Some frontline healthcare staff choose not to have a seasonal flu vaccination for fear it will "give them flu", said a government immunisation expert.
Just one in three (34.7%) healthcare workers in England were vaccinated against flu last year.
Immunisation levels among staff varied widely between PCTs, with one showing as low as 10% and another reaching the "high 90s" said Professor David Salisbury, director of immunisations for the NHS.
Professor Dame Sally Davies, chief medical officer of the NHS, branded those doctors and nurses that fail to get vaccinated "selfish".
"It is selfish of healthcare workers to not only fail to protect themselves but their patients from potentially infecting them [with flu]," she said.
Professor Salisbury claims there are a whole "basket of problems" preventing doctors and nurses from having a flu vaccination.
They range from not viewing vaccines as "important enough" and not having the time, to believing the myth that the vaccine will cause flu.
"I find it quite a dilemma that [healthcare workers] will give advice to their patients and don't see the need to protect themselves, their families and their patients," he said.
In light of the low uptake of flu vaccines among frontline healthcare staff, NHS Employers is to launch the first ever national flu vaccination campaign for NHS workers.
"By working together we can achieve enough vaccinations to dramatically reduce the current high risk of flu spreading within the NHS," said Dean Royles, director of NHS Employers.

### DATA EXTRACT:
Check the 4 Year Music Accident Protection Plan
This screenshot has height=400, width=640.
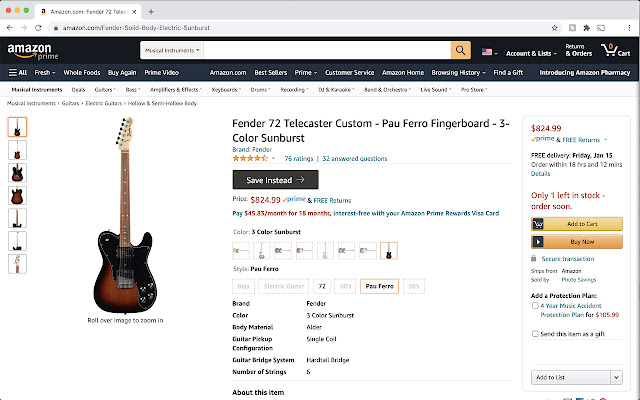pos(536,306)
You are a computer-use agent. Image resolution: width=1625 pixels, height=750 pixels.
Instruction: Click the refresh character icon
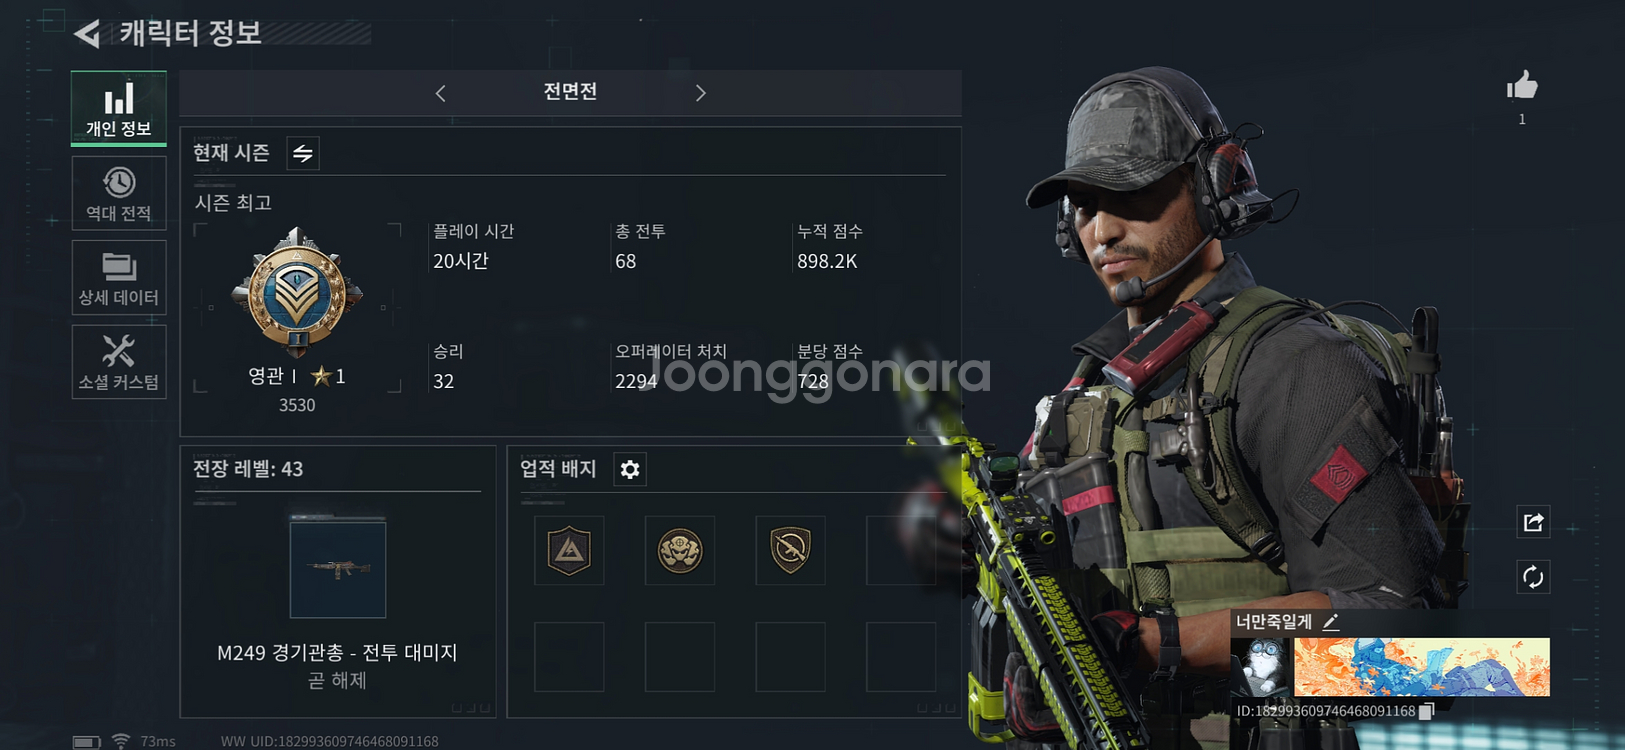(1533, 577)

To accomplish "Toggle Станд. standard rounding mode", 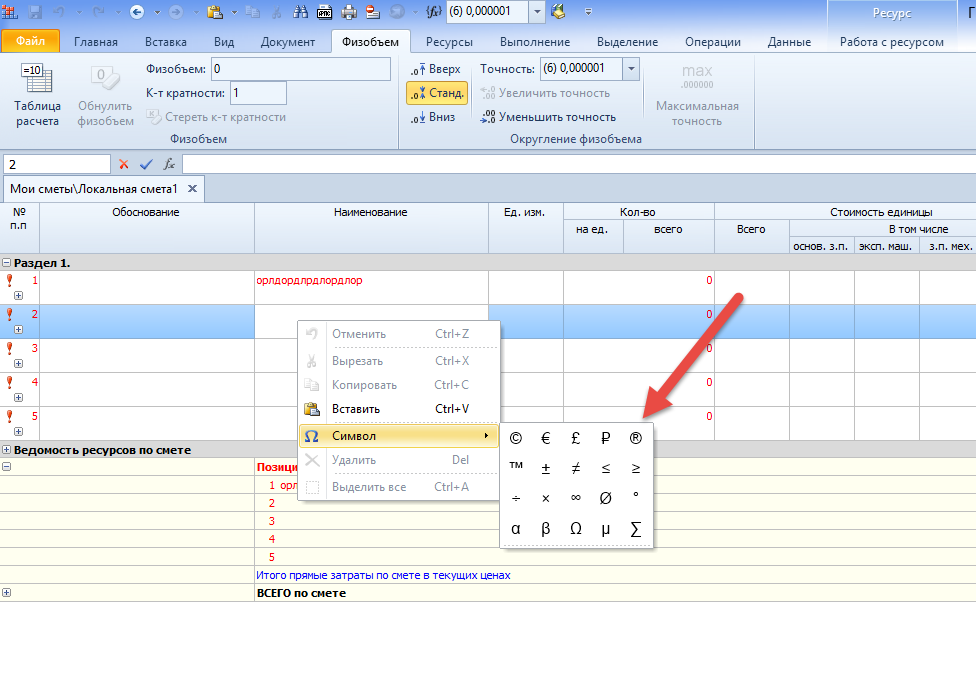I will pos(436,93).
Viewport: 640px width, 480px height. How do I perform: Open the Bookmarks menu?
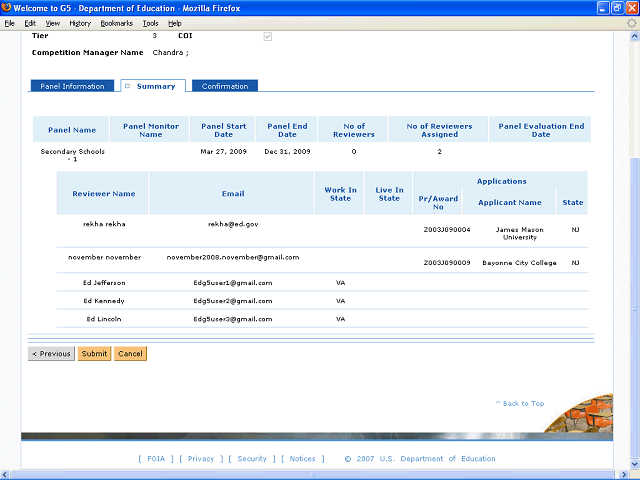(x=116, y=22)
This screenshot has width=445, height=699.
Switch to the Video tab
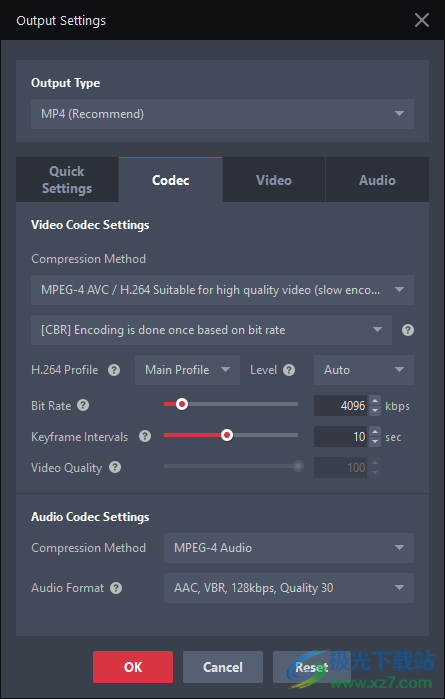pyautogui.click(x=274, y=180)
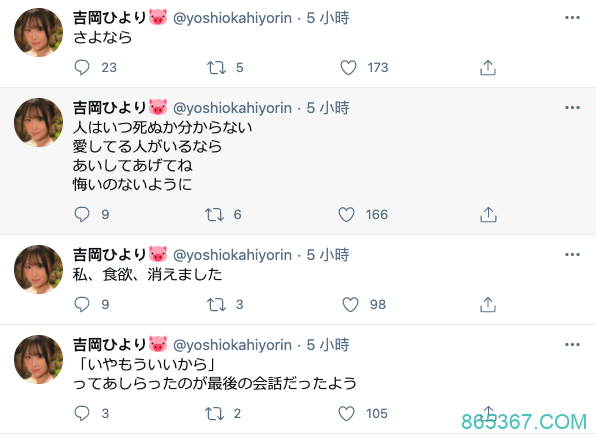596x437 pixels.
Task: Retweet the さよなら tweet
Action: click(216, 68)
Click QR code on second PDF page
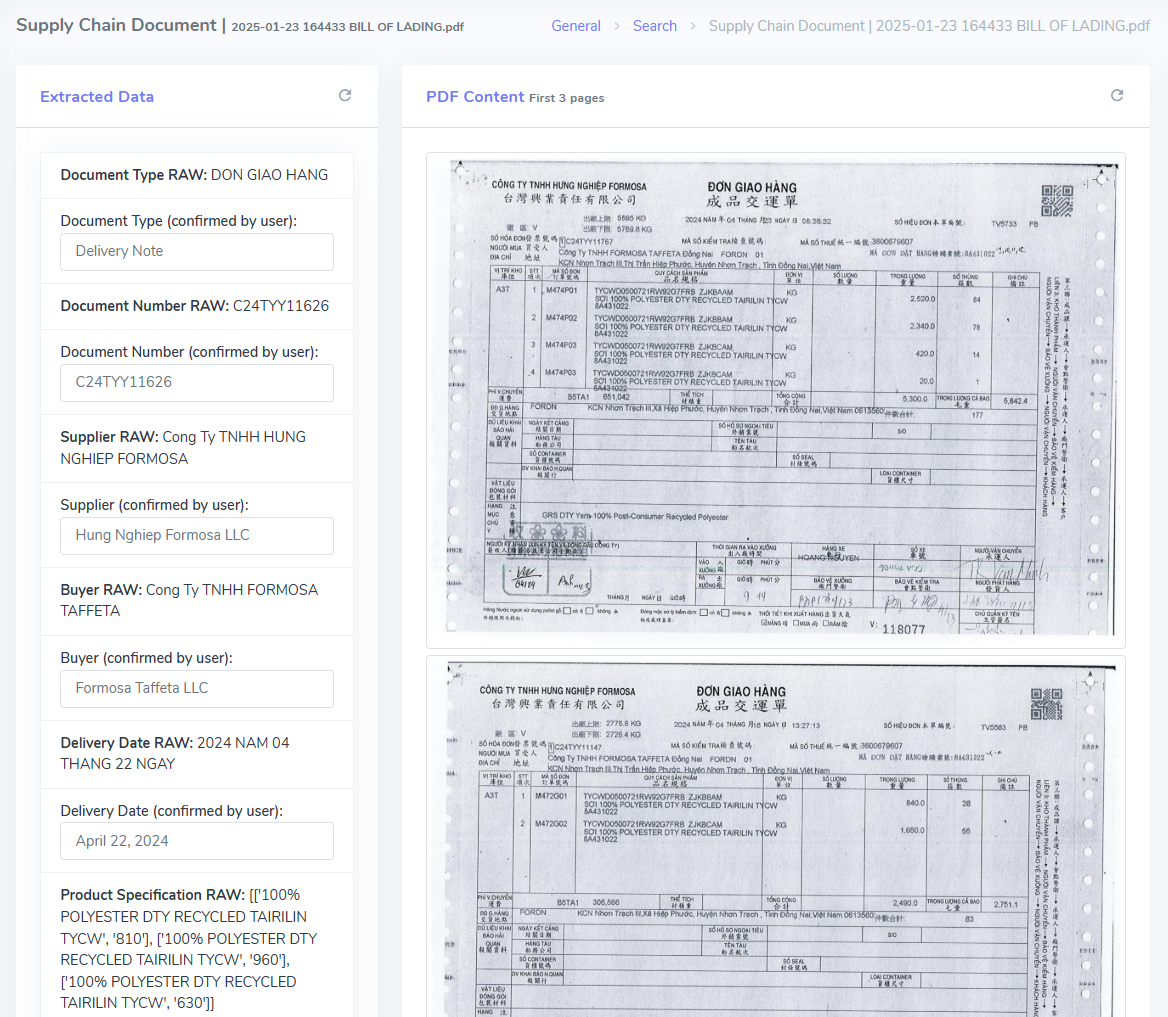The image size is (1168, 1017). 1046,705
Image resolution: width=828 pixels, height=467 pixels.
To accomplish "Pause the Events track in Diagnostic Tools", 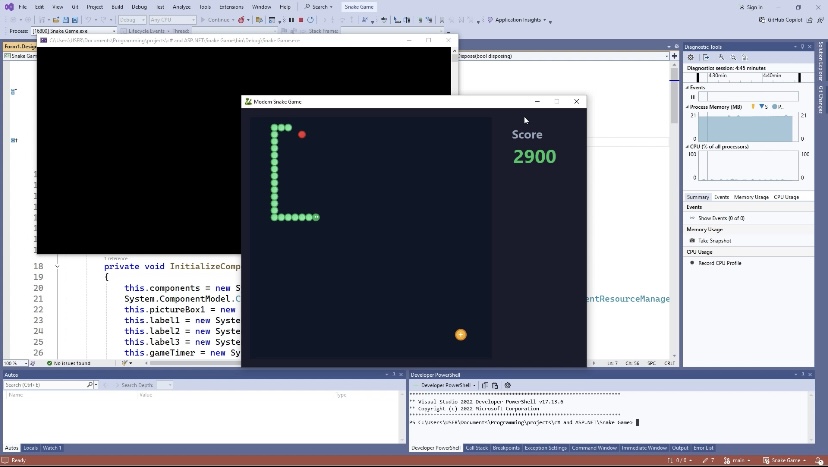I will [x=692, y=96].
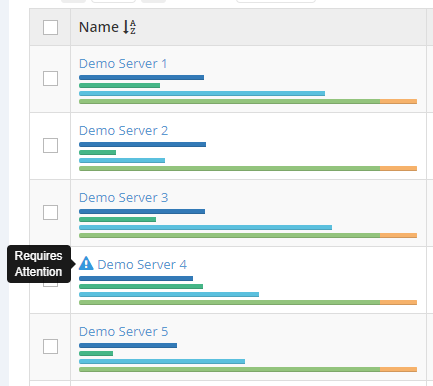Click the orange segment of Demo Server 2's bar
Screen dimensions: 433x386
click(398, 168)
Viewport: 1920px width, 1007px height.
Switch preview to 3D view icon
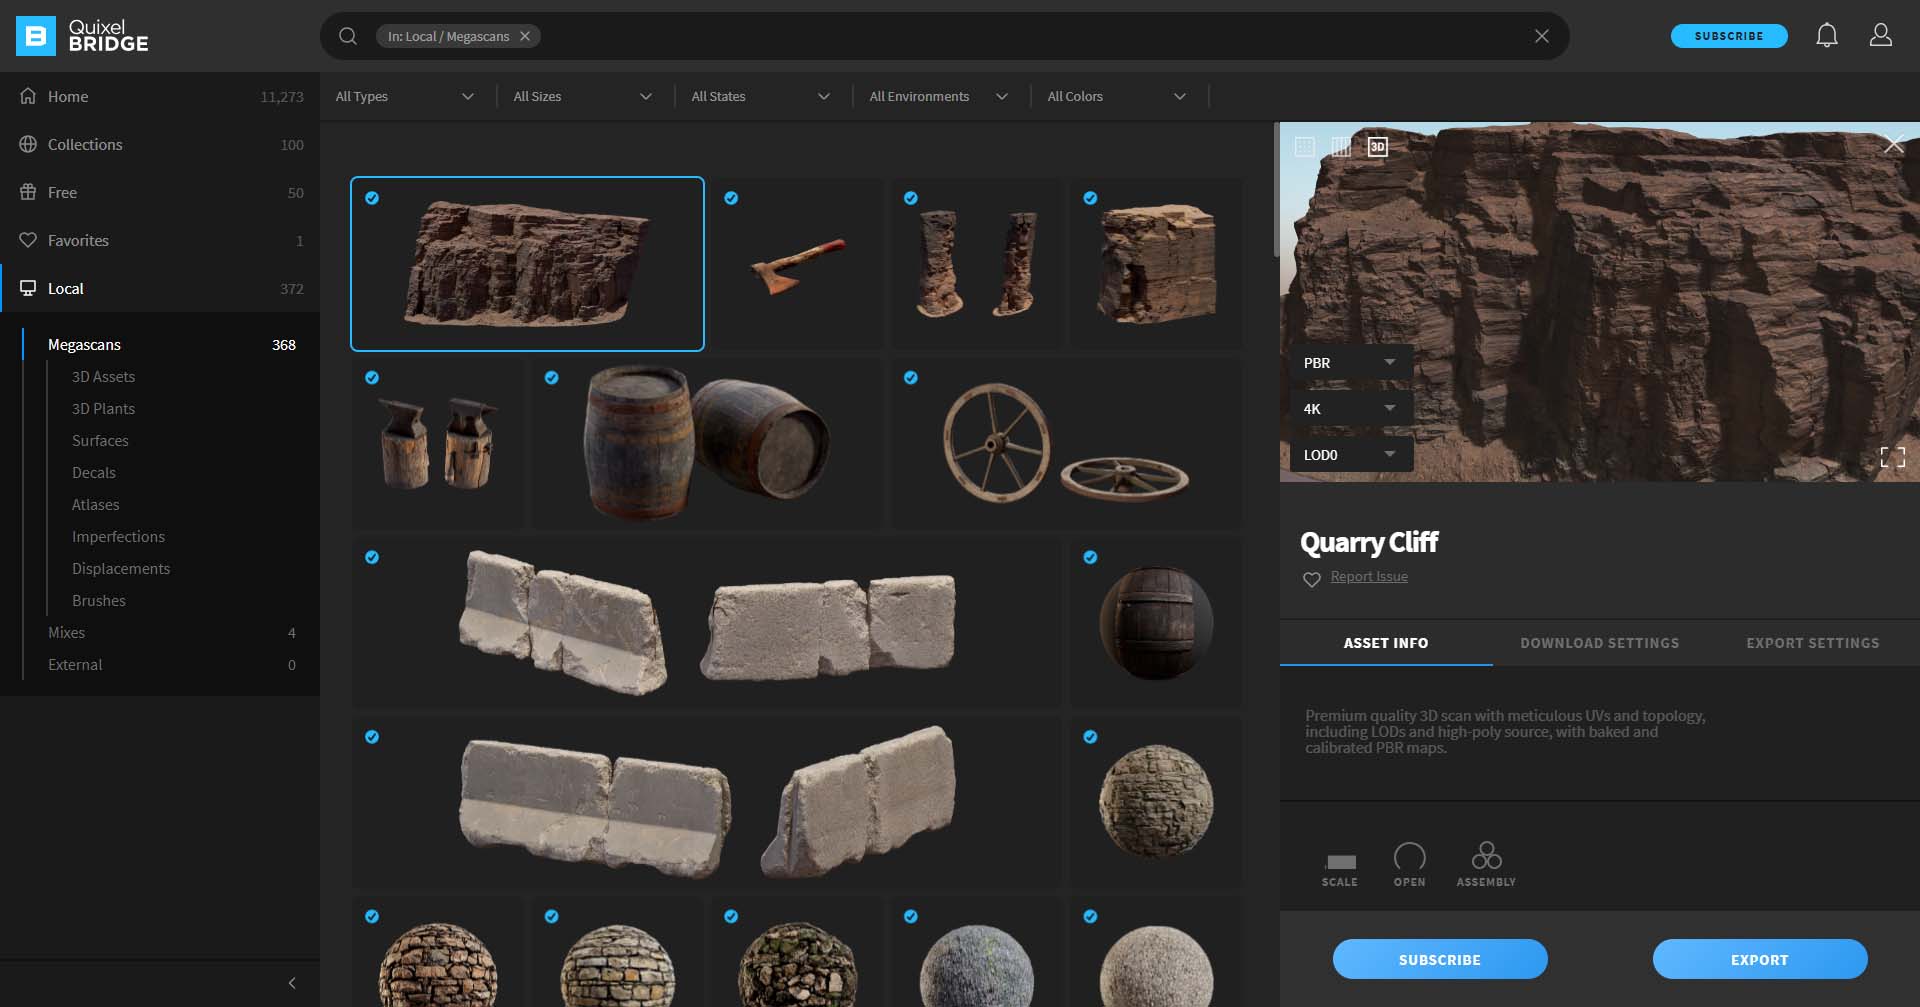click(x=1377, y=147)
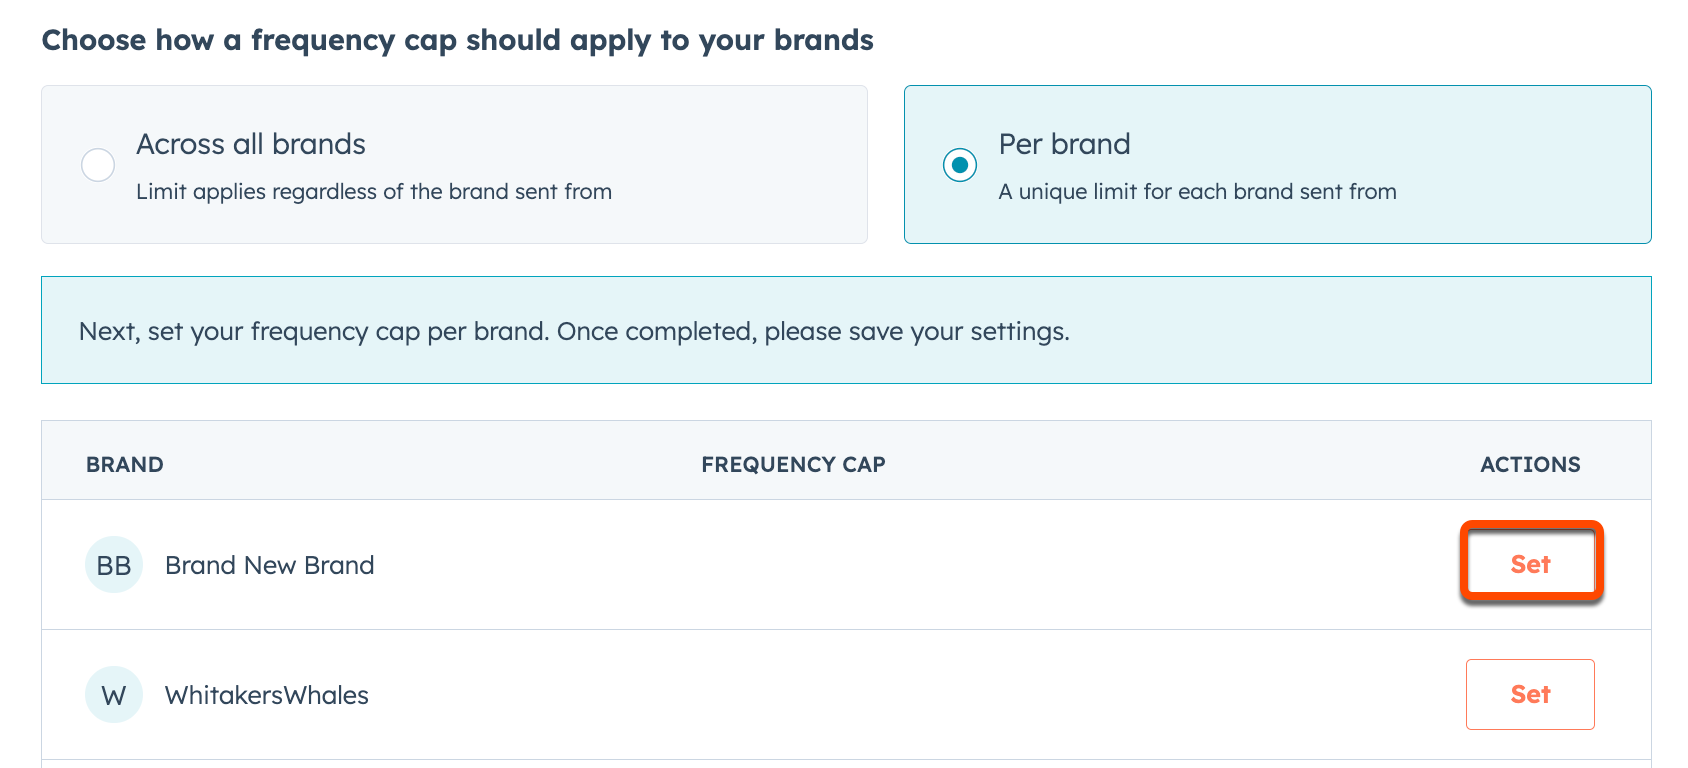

### PROBLEM DESCRIPTION:
Can you continue the news piece on flu vaccination among NHS healthcare staff, starting after its final sentence?

### TASK RESPONSE:
"This campaign will drive up vaccination rates by explaining it is safe, showing how important it is and helping local organisations to deliver jabs quickly and conveniently.
"We want staff vaccinations to eventually become as commonplace in the NHS as washing your hands."
The World Health Organization has advised H1N1, H3N2 and flu B strains will hit the UK this winter – the same strains as last year
In a bid to ensure the shortages seen last year are not repeated, the NHS has ordered an extra two million vaccines, bringing the total available to 16.7 million.
This includes a 400,000 reserve, dubbed an "insurance policy" by Salisbury, which will be centrally held and distributed as and when they are needed.
Following guidance from the Joint Committee on Vaccination and Immunisation (JCVI), the NHS will again target three 'risk groups': those aged 65 and over, pregnant women and people with certain underlying health problems.
Last year 72.8% of those aged 65 and over received the vaccine. This is compared with 38% of all pregnant women and a 50% immunisation rate in the third 'risk group'.
The controversial decision not to run a national advertising campaign has drawn criticism from the British Medical Association (BMA).
"The BMA believes that it is essential that at risk groups understand the importance of having the flu vaccine," said a BMA spokesperson.
"In the absence of a national campaign, it is essential that local areas develop systems to target these groups."
Despite acknowledging the boost in the number of pregnant woman thanks to media reports publicising the flu vaccine, both Davies and Salisbury defended the government's decision.
"People listen to their GPs not the government," said Davies.
"Evidence has shown that while advertising creates awareness, people are more likely to get vaccinated at the recommendation of their GP."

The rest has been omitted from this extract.